On the evening of December 5th I took that pencil out onto my driveway and took a hammer to it. Sorry!!!!!


----------



## LyceeFruit PE (Apr 9, 2019)

ChebyshevII_PE said:


> Sorry to bring this up, but does anyone have any spare October 2018 pencils? Proctor didn’t let me keep mine


I *might*, I can't recall if I grabbed a second one. I'll try to look tonight


----------



## matt267 PE (Apr 9, 2019)

daydreambeliever said:


> On the evening of December 5th I took that pencil out onto my driveway and took a hammer to it. Sorry!!!!!


----------



## LyceeFruit PE (Apr 10, 2019)

I FORGOT TO LOOK!

I got home so late. But I'm making my to-do list and it's on there.


----------



## Nashi (Apr 10, 2019)

It was an all blue pencil I remember but they didn't let us keep it. It was ugly anyway..if I had it I would give it to you.


----------



## ChebyshevII PE PMP (Apr 11, 2019)

LyceeFruit said:


> I FORGOT TO LOOK!
> 
> I got home so late. But I'm making my to-do list and it's on there.


Thanks, I really appreciate it   take your time!



Nashi said:


> It was an all blue pencil I remember but they didn't let us keep it. It was ugly anyway..if I had it I would give it to you.


Sometimes it’s not about the looks, but the meaning. Appreciate the thought!


----------



## LyceeFruit PE (Apr 11, 2019)

I HAVE ONE!

Well, I have 2 but I'm only parting with one lol.

Both are used - eraser wear is about equal on both.

Send me a PM and we can discuss mailing!


----------



## LyceeFruit PE (Apr 11, 2019)

Nashi said:


> It was an all blue pencil I remember but they didn't let us keep it. It was ugly anyway..if I had it I would give it to you.


The blue October 2018 pencil was WAY better than the April 2018 pencil.
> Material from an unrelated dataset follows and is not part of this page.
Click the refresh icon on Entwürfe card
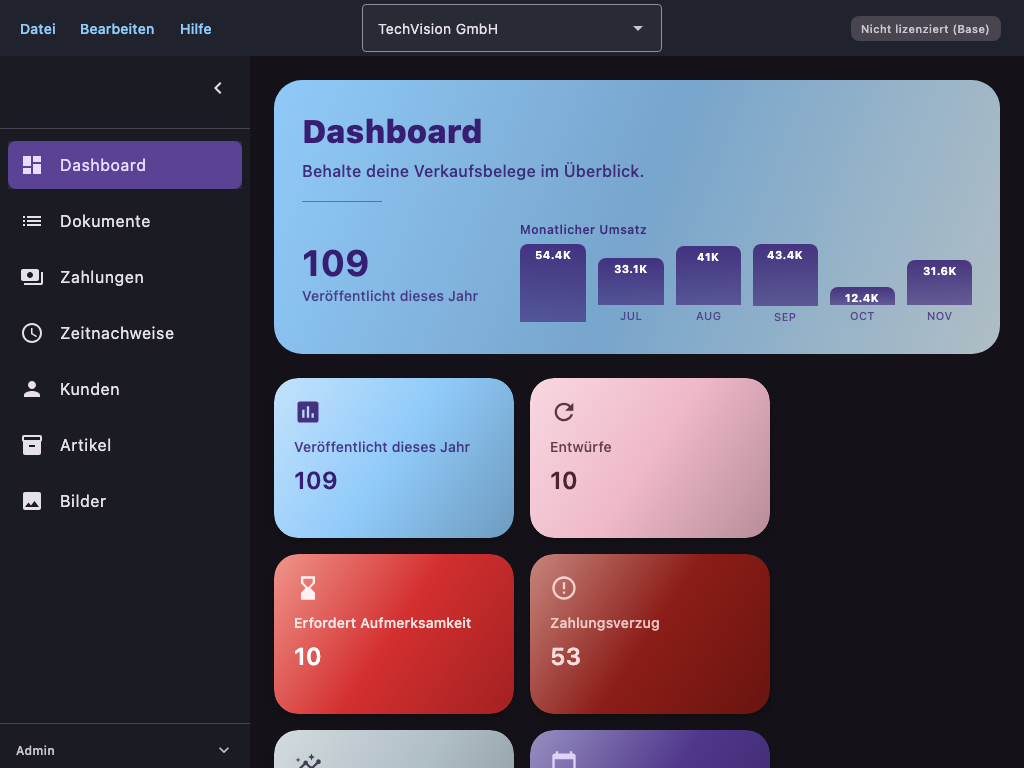The height and width of the screenshot is (768, 1024). click(564, 412)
April 2018 was white, thicker than the old pencils, a side click, 1 piece of lead, and an awful eraser.


----------



## Nashi (Apr 11, 2019)

It was ugly because it didn't give me the pass


----------



## Stardust (Apr 11, 2019)

I passed Oct 18, the green one.. my favorite color has never looking so good


----------



## squaretaper LIT AF PE (Apr 11, 2019)

LyceeFruit said:


> The blue October 2018 pencil was WAY better than the April 2018 pencil.
> 
> April 2018 was white, thicker than the old pencils, a side click, 1 piece of lead, and an awful eraser.


So true! Buuut that pencil was the magical pencil that I passed with. So, it has a special case on my desk...because superstition.


----------



## RBHeadge PE (Apr 13, 2019)

Nashi said:


> It was ugly because it didn't give me the pass


100%



Stardust said:


> I passed Oct 18, the green one.. my favorite color has never looking so good


I've said it before and I'll say it again: green is the color of passing.



squaretaper PE said:


> So true! Buuut that pencil was the magical pencil that I passed with. So, it has a special case on my desk...because superstition.


meh, there's always an exception that proves the rule


----------



## Zach Field (Apr 19, 2019)

I had the green one from October 2018. I actually gave it away to a co-worker when they needed a pencil because I wasn't paying attention and they brought it back and told me to keep it . Now it is sitting comfortably on the frame that my certificate is in. I should have grabbed both of them when I left, I think I just stuck that one in my pocket out of reflex.


----------



## ChebyshevII PE PMP (Apr 24, 2019)

I got my pencil today! Thanks, @LyceeFruit!


----------



## Dr_J (May 18, 2019)

PowerStroke79_PE said:


> View attachment 12753


I passed with that one! In TX. I took it and will probably frame it with the certificate


----------



## john813_PE (May 20, 2019)

It was the most expensive pencil I ever bought. 

lol


----------



## Glengineer (May 20, 2019)

FE - October 2012 (Pass)

SE - April 2018 (Fail)

PE - October 2018 (Fail)

PE - April 2019 (Pass)


----------



## Dr_J (May 20, 2019)

john813 said:


> It was the most expensive pencil I ever bought.
> 
> lol


$350 dollar pencil indeed


----------